IRRESPONSIBLE LENDING – OFT GUIDANCE FOR CREDITORS
(An OFT consultation, July 2009)
The consultation closes on 21 October 2009.
PURPOSE OF THIS GUIDANCE
Amongst the reforms introduced by the Consumer Credit Act 2006, was the inclusion of new provision section 25 (2B) of the Consumer Credit Act 1974. This made clear that included amongst the business practices which the OFT may consider to be deceitful or oppressive or otherwise unfair or improper, for the purposes of considering fitness to hold a consumer credit licence ('the section 25 test'), are practices in the carrying on of a consumer credit business that appear to the OFT to involve irresponsible lending. The purpose in producing this guidance is to provide greater clarity for businesses and consumer representatives as to the business practices that the OFT considers constitute irresponsible lending practices.
Although the guidance is intended to cover business practices at each stage of the lending process that constitute 'irresponsible lending practices', it is not intended that it should cover all unfair practices (for the purposes of the section 25 test) that might occur at any stage in the process if, in the OFT's view, such practices do not constitute irresponsible lending practices.

- **INFORMATION SUPPLIED**
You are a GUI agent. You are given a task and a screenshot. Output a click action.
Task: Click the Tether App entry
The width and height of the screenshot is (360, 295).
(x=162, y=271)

- **TASK INSTRUCTIONS**
a. In the OFT guidance on irresponsible lending, which words describe the business practices that the OFT may consider when judging fitness to hold a consumer credit licence? List each one.
b. Extend the OFT guidance on irresponsible lending with a few sentences that pick up after its last paragraph.
The listing is not needed for any of this work.

- **WRITTEN ANSWERS**
a.
- deceitful
- oppressive
- unfair
- improper

b.
The OFT has produced – and continues to produce – other guidance which gives our views on unfair practices more generally (for example OFT 969 Consumer Credit Licensing – General guidance for licensees and applicants on fitness and requirements). The OFT issued Non-Status Lending Guidelines in July 1997 (updated in November 1997) and has subsequently published guidance for businesses engaged in second charge lending, in July 2009, which now supersedes those Guidelines.
It is part of the OFT's regulatory approach to seek to educate consumers through the provision of appropriate consumer guidance1 and we will continue to address issues relating to 'irresponsible borrowing' in this context. However, in the OFT's view, the extent to which irresponsible borrowing is made possible in many (although not all) instances may, at least to some degree, be directly related to the effectiveness or otherwise of a creditor's business policies and procedures in respect of such matters as, for example, assessing affordability including ability to repay. This includes its procedures for considering the integrity of information supplied by potential borrowers which may, in part, inform such assessments.
There can be no doubt that too much credit has been provided to some borrowers, allowing for unsustainable levels of borrowing and contributing to consequential problem indebtedness.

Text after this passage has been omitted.